___ EXTRACTED RECORDS ___
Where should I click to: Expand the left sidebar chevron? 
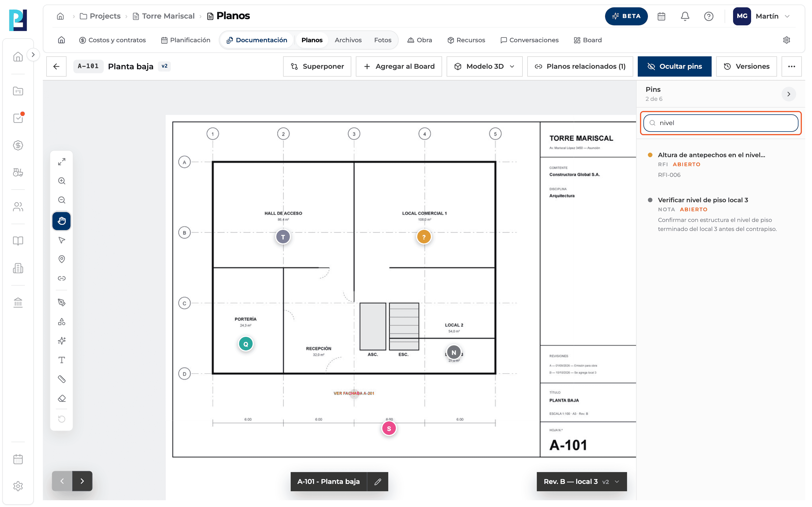tap(33, 55)
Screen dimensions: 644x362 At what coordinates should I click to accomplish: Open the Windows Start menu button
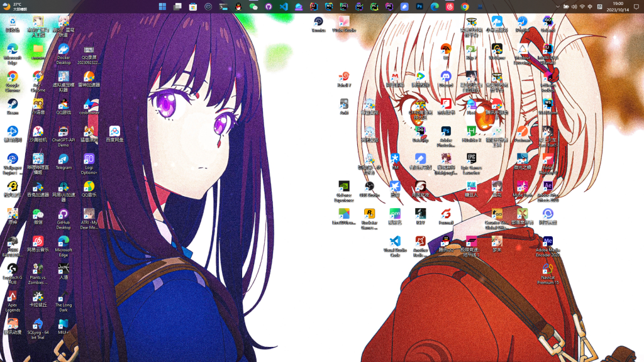163,7
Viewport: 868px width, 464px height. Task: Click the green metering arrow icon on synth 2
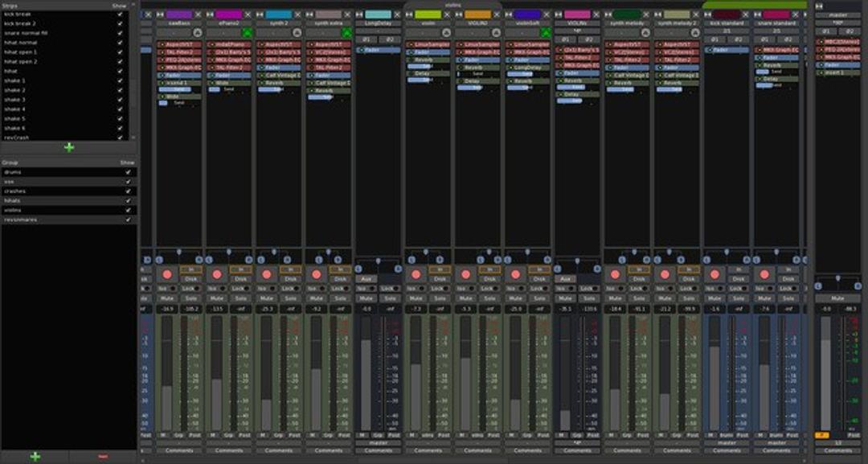297,31
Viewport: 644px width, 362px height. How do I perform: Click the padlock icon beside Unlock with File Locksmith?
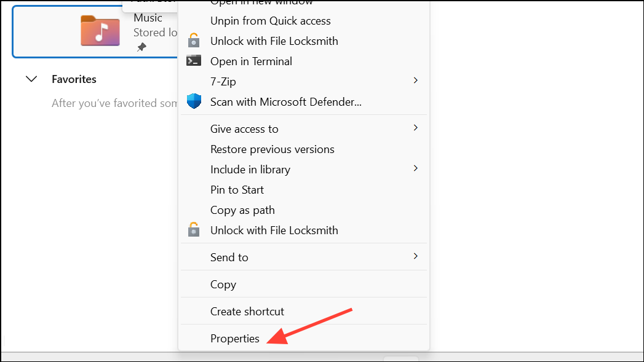pyautogui.click(x=194, y=41)
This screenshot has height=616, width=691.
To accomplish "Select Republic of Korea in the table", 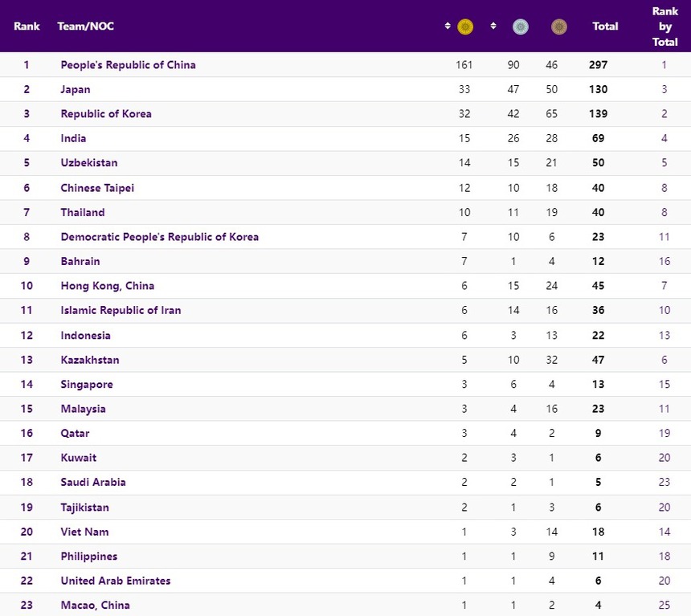I will [106, 114].
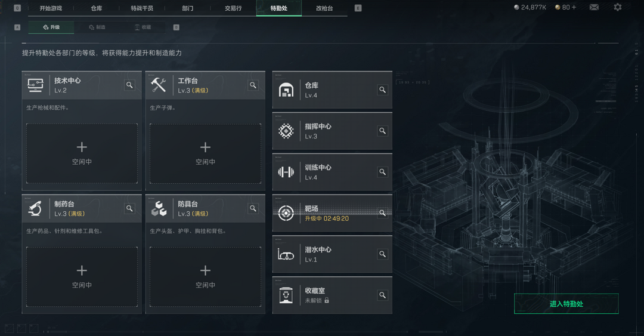This screenshot has height=336, width=644.
Task: Add production in 技术中心 idle slot
Action: [x=82, y=153]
___
▶ [THE TASK]:
Your answer should be the lines above, word for word, from the line with "Viewport: 644px width, 362px" through the line with "This screenshot has height=616, width=691.", minus the pictures.

▶ [SOLUTION FOR THIS TASK]:
Viewport: 644px width, 362px height. How do I perform: Click the padlock icon beside Unlock with File Locksmith?
pyautogui.click(x=194, y=41)
This screenshot has height=616, width=691.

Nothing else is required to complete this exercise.